Perceptron
Procedure
Step 1: Import Required Libraries
Import necessary Python libraries including pandas for data handling, NumPy for numerical computations, and Matplotlib for visualisation of the dataset and decision boundaries.
Step 2: Create XOR Dataset
Generate the XOR truth table with four data points:
| x₁ | x₂ | Class (y) |
|---|---|---|
| 0 | 0 | 0 |
| 0 | 1 | 1 |
| 1 | 0 | 1 |
| 1 | 1 | 0 |
Store this data in a pandas DataFrame for easy manipulation and visualisation.
Step 3: Visualise the XOR Dataset
Create a scatter plot showing the four XOR data points with:
- Blue dots representing Class 0: points (0,0) and (1,1)
- Red dots representing Class 1: points (0,1) and (1,0)
This visualisation clearly shows the diagonal pattern that makes XOR non-linearly separable.
Step 4: Initialise Perceptron Parameters
Set random seed for reproducibility and initialise:
- w₁, w₂: Random weights uniformly distributed between -1 and 1
- b: Random bias uniformly distributed between -1 and 1
- learning_rate: Set to 0.05 (or 0.1 in alternate version)
Print initial parameters to track how they change during training.
Step 5: Define Decision Boundary Plotting Function
Create a function plot_decision_boundary(w1, w2, b) that:
- Calculates the decision boundary line using equation:
w₁·x₁ + w₂·x₂ + b = 0 - Rearranges to:
x₂ = -(w₁·x₁ + b) / w₂ - Plots this line in green on the XOR scatter plot
- Handles the case when
w₂ = 0(vertical line)
Step 6: Visualise Initial Random Decision Boundary
Plot the XOR dataset along with the initial random decision boundary to show the starting position before any training occurs. This demonstrates how randomly initialised weights create an arbitrary separation.

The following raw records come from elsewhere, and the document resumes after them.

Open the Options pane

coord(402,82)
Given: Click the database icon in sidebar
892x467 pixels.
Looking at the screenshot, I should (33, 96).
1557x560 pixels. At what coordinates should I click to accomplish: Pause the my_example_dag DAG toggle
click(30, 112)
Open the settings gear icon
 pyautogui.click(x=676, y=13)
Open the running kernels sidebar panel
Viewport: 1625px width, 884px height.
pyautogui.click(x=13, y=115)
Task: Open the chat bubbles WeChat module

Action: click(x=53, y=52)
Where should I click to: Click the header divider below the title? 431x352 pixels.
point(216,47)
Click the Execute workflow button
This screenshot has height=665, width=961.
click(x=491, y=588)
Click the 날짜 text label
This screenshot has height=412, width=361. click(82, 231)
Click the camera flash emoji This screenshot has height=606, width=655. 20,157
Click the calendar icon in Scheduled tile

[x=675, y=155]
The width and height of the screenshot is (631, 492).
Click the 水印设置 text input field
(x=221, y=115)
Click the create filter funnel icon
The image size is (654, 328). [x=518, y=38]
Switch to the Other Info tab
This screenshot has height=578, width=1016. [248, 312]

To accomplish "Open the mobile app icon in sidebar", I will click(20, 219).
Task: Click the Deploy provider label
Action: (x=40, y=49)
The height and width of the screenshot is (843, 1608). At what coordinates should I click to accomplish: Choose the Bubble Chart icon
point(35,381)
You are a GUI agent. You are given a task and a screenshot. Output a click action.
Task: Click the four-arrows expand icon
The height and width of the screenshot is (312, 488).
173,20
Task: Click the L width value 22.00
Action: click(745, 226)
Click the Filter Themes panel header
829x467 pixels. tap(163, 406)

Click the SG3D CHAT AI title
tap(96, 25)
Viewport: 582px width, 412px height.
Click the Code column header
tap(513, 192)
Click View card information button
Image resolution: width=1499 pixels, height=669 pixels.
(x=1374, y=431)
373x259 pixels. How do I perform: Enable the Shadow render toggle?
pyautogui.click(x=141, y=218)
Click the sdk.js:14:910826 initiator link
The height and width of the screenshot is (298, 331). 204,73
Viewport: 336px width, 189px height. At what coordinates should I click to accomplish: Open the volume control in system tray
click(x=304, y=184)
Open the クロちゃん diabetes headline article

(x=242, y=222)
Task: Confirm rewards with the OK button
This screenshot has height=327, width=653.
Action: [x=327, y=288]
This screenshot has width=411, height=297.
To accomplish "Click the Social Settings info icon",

Step 7: Define Perceptron Training Function
Implement perceptron_train() function that:
- For each epoch:
- Initialise correct prediction counter
- For each data point:
- Calculate linear output:
linear_output = w₁·x₁ + w₂·x₂ + b - Apply step activation:
prediction = 1iflinear_output ≥ 0else0 - Count if prediction matches actual label
- Calculate error:
error = actual_label - prediction - Update weights:
w₁ = w₁ + learning_rate × error × x₁ - Update weights:
w₂ = w₂ + learning_rate × error × x₂ - Update bias:
b = b + learning_rate × error
- Calculate linear output:
- Calculate accuracy:
accuracy = (correct_predictions / total_points) × 100 - Print epoch results showing accuracy and updated parameters
- Visualise decision boundary after each epoch
- Return final trained weights and bias.
Step 8: Run Perceptron Training
Execute the training function for 10 epochs on the XOR dataset.
Step 9: Visualise Training Progress
After each epoch, generate and display a plot showing:
- The current decision boundary (green line)
- XOR data points (blue and red dots)
- Epoch number in the title
- Current accuracy percentage
This creates a visual sequence showing how the perceptron tries but fails to find a correct solution.
Step 10: Make Final Predictions
Define predict() function and use it to make predictions on all four XOR points using the final trained weights. Display results showing:
- Input coordinates
- Predicted class
- Actual class
- Whether prediction is correct or incorrect
Calculate and display final accuracy on the complete XOR dataset.